## [Exercise directions]
Through the line with "Task: Go to Laws of Attraction breadcrumb" and starting from the first line, return the records below word for word, with pictures left out.
═════ Data for the task ═════
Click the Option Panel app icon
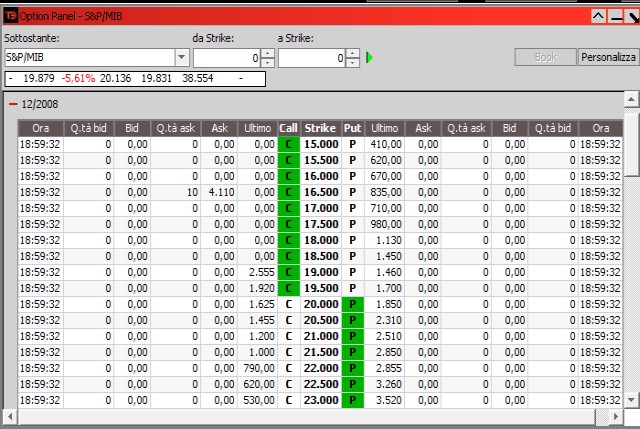640x430 pixels. [10, 16]
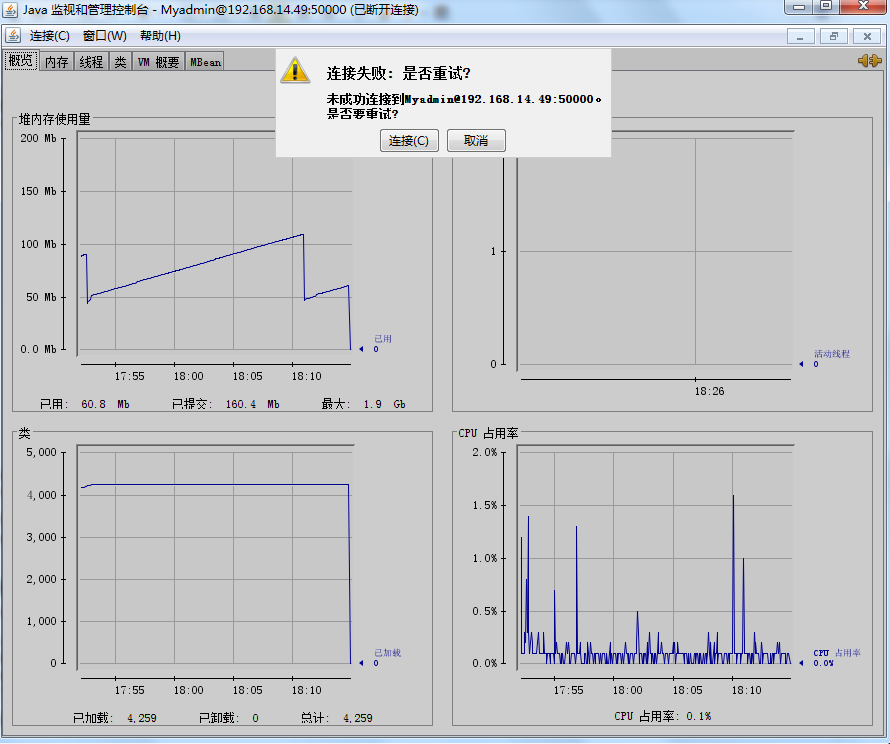
Task: Click the warning icon in the dialog
Action: tap(296, 70)
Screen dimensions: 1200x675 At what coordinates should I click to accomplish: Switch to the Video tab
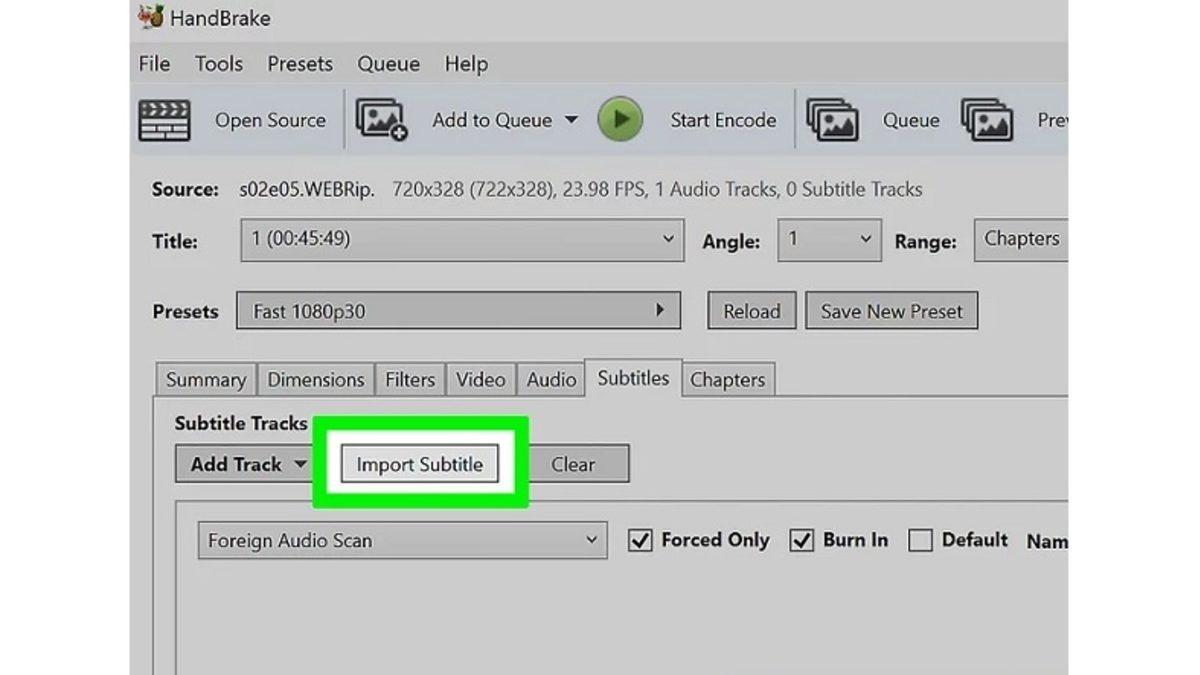tap(480, 379)
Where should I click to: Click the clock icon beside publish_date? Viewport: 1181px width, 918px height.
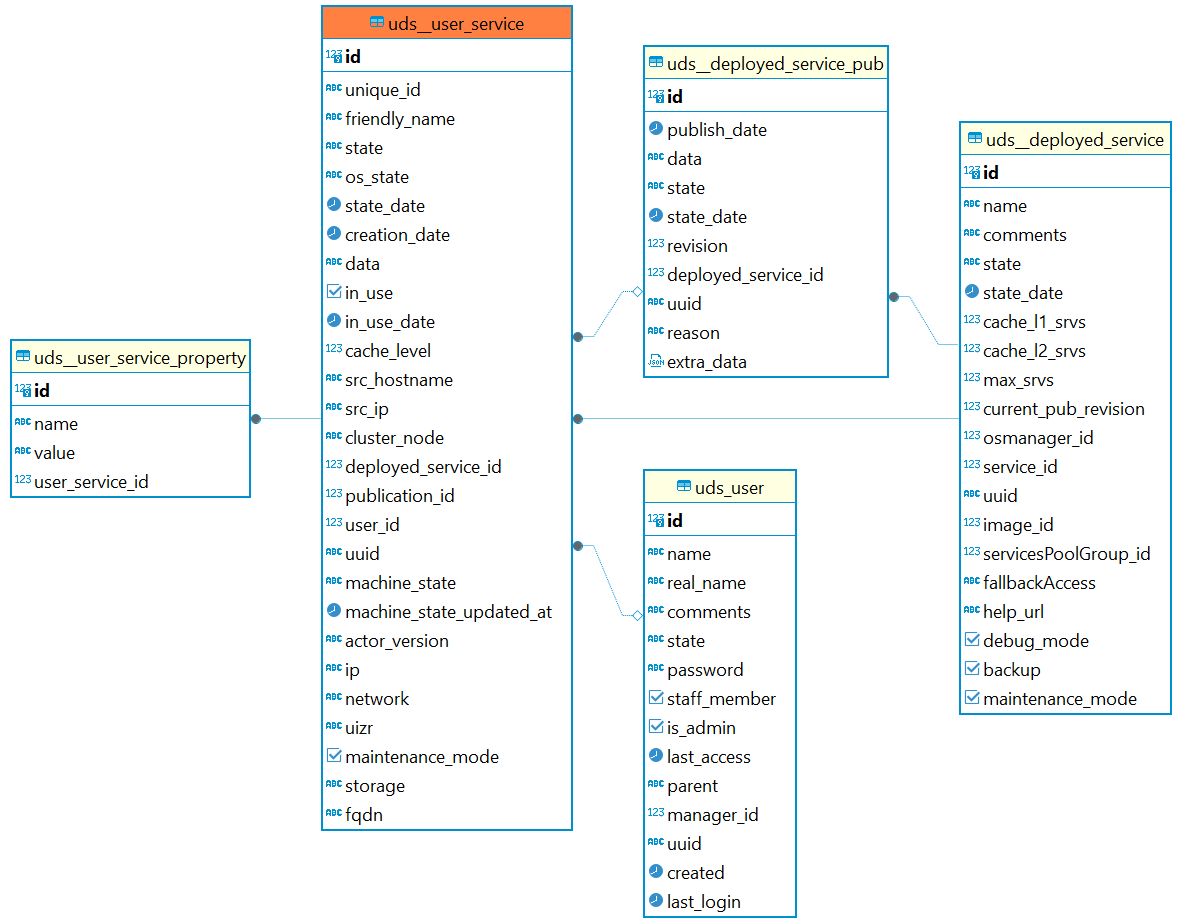click(x=655, y=129)
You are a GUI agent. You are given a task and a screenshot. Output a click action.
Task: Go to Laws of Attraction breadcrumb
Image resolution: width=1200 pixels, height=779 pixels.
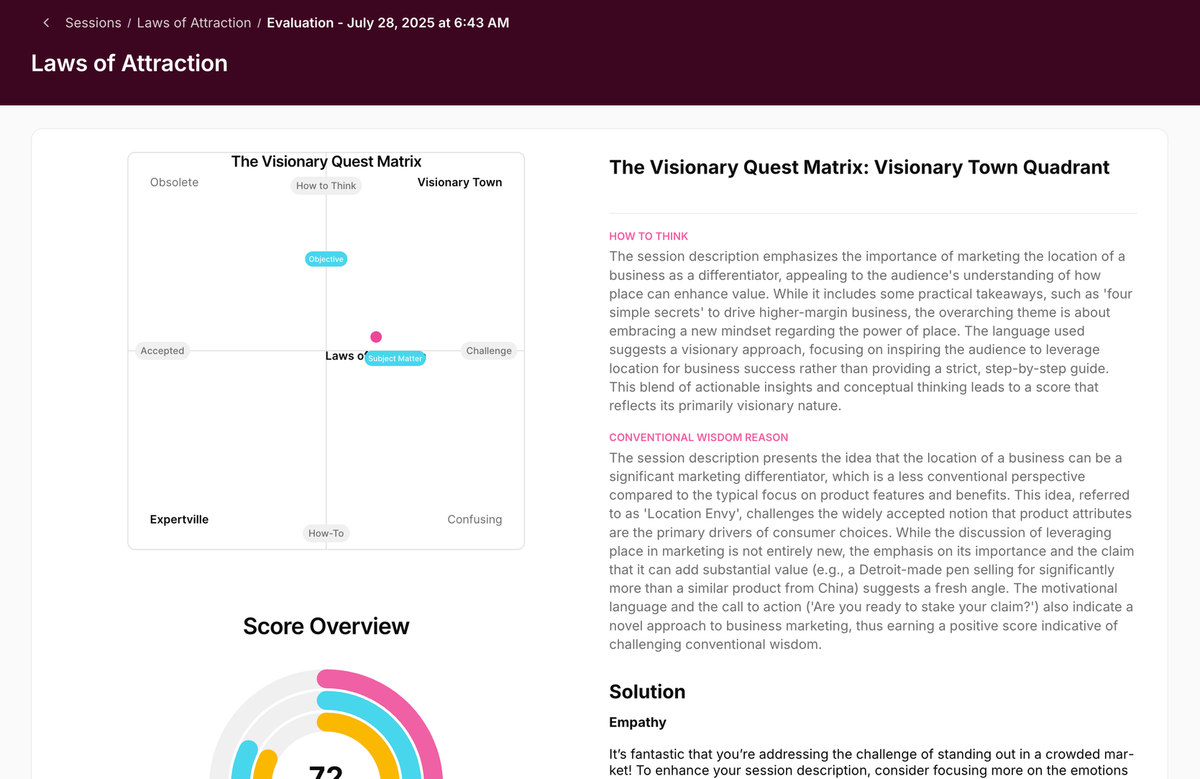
═════
## [Reply]
Click the Option Panel app icon
640x430 pixels. [10, 16]
Task: Click the warning icon in the dialog
Action: tap(296, 70)
Screen dimensions: 1200x675 At what coordinates should I click to accomplish: Switch to the Video tab
tap(480, 379)
Where should I click to: Click the clock icon beside publish_date? Viewport: 1181px width, 918px height.
click(x=655, y=129)
You are a GUI agent. You are given a task and a screenshot. Output a click action.
Task: Go to Laws of Attraction breadcrumb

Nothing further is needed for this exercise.